HS12CHSH - Cherries Sharing
Alice and Bob are trying to cut a rectangular cherry cake into two pieces.
They have agreed that:
- the partition must be done with a single, straight line cut parallel to one of the sides of the cake
- the cut should cross the center of mass of all cherries
- the number of cherries touched during the cut should be as small as possible
You have been asked to compute the parameters of the cut satisfying the above conditions. Simplify the problem assuming that each cherry is an ideal, homogeneous ball.

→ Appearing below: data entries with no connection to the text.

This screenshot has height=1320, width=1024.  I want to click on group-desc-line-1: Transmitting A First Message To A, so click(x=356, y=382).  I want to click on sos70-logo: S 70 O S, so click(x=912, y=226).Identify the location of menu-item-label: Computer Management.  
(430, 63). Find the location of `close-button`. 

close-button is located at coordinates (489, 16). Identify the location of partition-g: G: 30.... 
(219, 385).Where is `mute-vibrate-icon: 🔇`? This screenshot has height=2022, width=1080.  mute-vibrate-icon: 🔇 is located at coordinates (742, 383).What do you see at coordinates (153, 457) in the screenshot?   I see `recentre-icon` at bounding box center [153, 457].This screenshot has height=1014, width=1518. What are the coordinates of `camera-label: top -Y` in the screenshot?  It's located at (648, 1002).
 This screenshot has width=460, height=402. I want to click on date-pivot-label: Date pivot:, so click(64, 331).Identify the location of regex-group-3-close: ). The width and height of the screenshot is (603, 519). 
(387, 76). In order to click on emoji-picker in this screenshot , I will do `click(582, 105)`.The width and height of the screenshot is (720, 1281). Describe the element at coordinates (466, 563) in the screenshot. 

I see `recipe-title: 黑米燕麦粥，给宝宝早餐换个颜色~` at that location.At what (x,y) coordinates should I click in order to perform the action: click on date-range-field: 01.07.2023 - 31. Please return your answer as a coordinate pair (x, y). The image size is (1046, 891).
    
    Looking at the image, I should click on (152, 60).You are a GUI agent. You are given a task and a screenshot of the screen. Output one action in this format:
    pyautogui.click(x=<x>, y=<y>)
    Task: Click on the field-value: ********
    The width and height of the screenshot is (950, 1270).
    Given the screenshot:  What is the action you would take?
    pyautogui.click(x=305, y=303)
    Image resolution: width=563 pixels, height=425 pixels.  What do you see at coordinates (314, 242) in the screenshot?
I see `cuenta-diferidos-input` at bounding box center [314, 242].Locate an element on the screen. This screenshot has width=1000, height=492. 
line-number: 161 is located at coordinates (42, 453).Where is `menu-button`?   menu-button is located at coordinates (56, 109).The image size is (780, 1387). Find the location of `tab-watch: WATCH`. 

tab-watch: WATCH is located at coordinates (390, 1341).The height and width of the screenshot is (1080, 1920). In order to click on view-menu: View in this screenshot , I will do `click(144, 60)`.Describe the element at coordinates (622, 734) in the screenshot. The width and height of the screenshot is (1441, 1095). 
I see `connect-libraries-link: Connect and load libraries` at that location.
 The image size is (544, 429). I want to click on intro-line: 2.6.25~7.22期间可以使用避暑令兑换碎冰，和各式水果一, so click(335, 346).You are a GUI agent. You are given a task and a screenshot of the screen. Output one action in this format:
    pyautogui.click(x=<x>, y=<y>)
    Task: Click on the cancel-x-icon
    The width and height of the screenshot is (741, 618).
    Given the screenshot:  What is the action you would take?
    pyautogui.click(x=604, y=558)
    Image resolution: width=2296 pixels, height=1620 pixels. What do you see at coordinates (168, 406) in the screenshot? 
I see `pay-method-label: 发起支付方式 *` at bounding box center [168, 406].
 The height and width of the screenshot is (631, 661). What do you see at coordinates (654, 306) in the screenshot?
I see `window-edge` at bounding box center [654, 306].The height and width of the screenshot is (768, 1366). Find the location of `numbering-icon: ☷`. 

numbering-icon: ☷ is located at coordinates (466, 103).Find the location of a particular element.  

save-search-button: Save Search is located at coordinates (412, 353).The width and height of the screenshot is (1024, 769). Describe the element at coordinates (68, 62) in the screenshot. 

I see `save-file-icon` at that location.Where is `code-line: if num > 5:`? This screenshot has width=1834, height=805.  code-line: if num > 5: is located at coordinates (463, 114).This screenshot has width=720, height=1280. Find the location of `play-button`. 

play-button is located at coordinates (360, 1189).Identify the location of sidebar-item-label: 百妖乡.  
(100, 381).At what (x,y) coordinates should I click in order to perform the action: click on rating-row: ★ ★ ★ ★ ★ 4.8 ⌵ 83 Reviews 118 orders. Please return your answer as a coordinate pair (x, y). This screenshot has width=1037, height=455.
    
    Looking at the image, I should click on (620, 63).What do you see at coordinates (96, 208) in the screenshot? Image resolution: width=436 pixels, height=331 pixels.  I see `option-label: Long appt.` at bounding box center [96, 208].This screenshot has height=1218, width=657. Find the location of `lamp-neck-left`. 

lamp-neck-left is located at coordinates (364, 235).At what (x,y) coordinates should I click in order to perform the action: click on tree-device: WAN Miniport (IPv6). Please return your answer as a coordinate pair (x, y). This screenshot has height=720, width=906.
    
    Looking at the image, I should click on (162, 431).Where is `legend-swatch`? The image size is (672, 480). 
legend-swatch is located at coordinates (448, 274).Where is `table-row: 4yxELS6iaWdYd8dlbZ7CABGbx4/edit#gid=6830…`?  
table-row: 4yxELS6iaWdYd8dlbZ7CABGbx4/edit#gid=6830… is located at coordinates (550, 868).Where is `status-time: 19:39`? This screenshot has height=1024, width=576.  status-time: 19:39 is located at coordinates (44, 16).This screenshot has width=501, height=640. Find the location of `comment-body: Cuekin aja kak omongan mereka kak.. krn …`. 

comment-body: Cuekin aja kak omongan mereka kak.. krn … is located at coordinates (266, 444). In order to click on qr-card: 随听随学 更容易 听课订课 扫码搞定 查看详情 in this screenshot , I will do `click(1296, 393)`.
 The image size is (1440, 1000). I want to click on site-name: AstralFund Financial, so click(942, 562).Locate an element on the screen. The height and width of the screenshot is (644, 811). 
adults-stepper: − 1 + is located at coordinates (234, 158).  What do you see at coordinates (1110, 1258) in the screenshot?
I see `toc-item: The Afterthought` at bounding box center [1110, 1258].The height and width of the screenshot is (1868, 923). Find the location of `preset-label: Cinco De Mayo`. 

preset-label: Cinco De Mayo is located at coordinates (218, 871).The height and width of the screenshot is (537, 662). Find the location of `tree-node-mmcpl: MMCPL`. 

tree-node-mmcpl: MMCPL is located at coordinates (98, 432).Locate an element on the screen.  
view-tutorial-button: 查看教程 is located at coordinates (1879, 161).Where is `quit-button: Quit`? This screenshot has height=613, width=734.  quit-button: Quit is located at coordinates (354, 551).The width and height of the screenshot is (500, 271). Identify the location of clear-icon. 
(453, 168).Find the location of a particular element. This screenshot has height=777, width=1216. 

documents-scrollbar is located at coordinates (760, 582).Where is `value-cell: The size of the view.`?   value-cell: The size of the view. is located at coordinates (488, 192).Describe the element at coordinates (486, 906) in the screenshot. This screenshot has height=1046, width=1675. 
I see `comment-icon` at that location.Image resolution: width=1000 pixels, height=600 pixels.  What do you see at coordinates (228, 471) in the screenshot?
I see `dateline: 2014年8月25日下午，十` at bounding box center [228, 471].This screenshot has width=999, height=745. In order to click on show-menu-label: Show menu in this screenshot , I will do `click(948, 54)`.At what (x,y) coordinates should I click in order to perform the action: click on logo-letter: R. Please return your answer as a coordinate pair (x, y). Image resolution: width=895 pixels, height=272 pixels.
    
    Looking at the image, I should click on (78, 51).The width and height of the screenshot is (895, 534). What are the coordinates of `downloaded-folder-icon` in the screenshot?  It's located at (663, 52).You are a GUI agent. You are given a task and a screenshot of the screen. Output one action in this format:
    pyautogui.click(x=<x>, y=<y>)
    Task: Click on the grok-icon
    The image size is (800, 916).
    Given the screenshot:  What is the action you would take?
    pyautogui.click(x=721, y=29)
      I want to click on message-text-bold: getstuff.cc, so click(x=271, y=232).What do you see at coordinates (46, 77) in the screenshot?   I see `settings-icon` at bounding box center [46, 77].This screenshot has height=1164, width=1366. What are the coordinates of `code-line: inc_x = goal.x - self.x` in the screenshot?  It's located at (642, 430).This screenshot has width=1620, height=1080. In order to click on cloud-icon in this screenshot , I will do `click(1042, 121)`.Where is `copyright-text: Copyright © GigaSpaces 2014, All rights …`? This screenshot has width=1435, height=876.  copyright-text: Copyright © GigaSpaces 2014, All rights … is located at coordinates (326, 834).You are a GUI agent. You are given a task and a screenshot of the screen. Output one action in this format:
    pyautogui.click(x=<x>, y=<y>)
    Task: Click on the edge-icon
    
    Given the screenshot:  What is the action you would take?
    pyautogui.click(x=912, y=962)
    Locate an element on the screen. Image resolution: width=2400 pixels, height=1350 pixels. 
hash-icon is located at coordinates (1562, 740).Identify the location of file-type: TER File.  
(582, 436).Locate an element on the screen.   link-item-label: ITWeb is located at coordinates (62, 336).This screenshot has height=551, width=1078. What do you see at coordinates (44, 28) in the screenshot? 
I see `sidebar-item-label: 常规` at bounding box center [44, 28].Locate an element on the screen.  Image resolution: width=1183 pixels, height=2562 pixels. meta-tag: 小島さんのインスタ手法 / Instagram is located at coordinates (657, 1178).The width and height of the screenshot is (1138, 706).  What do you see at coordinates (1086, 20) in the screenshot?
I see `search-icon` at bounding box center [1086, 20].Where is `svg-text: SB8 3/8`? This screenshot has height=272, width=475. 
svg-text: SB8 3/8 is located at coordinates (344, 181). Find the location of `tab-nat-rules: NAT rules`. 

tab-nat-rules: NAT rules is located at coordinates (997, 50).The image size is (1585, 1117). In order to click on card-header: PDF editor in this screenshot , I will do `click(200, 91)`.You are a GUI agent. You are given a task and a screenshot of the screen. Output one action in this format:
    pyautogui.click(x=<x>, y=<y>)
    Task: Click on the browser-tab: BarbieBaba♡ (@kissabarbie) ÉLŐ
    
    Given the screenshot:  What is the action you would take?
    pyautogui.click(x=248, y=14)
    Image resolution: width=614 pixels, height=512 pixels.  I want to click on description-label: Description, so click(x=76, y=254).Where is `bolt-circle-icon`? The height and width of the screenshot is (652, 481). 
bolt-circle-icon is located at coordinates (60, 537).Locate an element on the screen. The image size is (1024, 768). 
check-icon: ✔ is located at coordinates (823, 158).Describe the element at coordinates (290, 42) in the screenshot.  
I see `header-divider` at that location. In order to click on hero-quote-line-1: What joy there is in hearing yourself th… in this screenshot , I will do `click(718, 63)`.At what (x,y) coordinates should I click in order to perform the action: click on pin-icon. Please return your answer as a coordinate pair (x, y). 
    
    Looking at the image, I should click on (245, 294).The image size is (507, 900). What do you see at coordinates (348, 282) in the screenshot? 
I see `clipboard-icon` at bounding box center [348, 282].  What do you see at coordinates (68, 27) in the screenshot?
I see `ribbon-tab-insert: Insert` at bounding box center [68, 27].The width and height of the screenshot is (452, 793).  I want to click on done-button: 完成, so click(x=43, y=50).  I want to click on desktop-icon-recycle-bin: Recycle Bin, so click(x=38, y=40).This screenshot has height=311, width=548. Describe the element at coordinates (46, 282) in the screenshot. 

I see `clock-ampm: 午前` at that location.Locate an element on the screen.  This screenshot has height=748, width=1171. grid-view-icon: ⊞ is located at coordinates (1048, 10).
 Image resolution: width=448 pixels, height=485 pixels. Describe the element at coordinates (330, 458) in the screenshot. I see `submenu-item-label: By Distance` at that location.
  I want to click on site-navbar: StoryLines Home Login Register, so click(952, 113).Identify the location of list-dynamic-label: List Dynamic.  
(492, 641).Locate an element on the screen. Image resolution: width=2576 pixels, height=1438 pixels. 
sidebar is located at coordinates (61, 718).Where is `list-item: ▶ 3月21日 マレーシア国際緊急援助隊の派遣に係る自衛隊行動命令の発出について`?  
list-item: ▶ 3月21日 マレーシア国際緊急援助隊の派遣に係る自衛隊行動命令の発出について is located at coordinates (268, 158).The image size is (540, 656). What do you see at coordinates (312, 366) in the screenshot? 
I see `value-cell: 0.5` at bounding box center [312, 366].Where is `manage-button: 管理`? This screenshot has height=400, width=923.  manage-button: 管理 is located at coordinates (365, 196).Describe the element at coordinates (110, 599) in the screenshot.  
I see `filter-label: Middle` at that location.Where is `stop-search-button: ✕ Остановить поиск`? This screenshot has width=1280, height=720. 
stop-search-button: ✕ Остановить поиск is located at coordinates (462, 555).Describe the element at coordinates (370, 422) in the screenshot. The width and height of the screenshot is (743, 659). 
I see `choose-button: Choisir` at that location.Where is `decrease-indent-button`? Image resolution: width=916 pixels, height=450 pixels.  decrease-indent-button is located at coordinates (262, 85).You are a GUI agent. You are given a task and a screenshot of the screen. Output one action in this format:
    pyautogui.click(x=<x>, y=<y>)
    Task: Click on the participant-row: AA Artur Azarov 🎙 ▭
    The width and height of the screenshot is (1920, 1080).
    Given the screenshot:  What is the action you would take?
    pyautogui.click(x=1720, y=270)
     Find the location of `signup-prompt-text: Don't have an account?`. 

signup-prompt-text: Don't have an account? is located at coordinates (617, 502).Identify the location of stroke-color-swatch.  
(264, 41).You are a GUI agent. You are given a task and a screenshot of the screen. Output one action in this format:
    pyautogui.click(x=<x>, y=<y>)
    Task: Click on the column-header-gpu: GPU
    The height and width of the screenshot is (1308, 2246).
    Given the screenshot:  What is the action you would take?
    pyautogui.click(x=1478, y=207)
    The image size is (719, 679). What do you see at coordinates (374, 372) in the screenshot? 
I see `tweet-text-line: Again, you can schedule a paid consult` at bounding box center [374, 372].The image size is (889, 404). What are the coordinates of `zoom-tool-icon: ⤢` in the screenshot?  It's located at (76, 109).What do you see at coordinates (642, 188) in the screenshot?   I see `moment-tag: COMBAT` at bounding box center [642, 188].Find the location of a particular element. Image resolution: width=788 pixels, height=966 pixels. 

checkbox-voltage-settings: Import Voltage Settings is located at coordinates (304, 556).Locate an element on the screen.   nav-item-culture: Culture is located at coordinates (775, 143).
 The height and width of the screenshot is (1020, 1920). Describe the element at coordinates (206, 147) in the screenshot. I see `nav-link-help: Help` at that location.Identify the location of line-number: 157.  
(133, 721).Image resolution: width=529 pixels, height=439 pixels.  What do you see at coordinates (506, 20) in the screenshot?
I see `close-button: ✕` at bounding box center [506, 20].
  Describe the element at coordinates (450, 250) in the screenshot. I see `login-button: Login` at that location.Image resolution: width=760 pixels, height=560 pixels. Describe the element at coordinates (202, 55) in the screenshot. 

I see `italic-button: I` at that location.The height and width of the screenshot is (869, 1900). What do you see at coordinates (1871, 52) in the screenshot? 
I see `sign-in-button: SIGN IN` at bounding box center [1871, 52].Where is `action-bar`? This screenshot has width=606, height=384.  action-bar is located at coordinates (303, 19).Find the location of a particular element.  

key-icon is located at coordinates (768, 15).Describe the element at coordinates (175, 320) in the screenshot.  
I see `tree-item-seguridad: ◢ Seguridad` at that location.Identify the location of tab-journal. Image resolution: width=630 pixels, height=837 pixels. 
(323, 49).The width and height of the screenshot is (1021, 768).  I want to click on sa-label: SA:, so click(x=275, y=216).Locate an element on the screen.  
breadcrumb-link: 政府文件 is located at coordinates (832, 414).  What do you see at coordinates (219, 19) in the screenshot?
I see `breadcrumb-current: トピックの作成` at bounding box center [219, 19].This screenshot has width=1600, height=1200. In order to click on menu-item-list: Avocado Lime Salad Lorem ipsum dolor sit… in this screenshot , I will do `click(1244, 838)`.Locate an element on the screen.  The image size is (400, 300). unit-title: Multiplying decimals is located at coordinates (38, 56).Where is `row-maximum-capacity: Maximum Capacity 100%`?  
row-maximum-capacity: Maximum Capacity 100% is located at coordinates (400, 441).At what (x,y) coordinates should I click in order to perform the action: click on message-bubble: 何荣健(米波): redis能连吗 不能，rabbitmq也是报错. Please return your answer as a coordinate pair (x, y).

First, you are given T, the number of test cases (T<100). The test cases follow. Each of the test cases consists of three positive integers: w, l, c denoting the width, the length and the number of cherries in the cake (w, l < 100 and c<10000). In each of the next c lines the parameters of each successive cherry are given: x, y - the coordinates of the center), m - the mass of the cherry and r - the radius of the cherry (x<w, y<l, m, r <10). Assume that the cake's vertices are: (0, 0), (x, 0), (x, y), (0, y). The height of the cake and the vertical position of cherries have no impact on the cut parameters, hence they may be considered irrelevant and ignored.
For each of the test cases output in a separate line two characters: WE for a cut parallel to x-axis and NS for a cut parallel to y-axis and one number - the cut offset with six digits of precision.
Input: 2 31 71 5 10.5680 32.3080 8.0160 2.1860 15.9970 30.3860 2.7680 2.2490 3.6890 11.9840 7.9280 1.0350 6.5280 48.6800 5.7440 1.2970 23.5240 31.1280 9.6440 1.8320 69 36 5 15.0760 13.1800 5.9020 2.3240 33.5610 24.2980 7.9390 2.6720 27.4260 20.5670 2.5220 2.4220 38.7100 17.4060 1.7820 1.1920 20.8150 18.8790 9.0090 1.3320 Output: NS 12.393005 NS 25.082539
WE 29.850876 WE 19.284767
By solving this problem you score 10 points.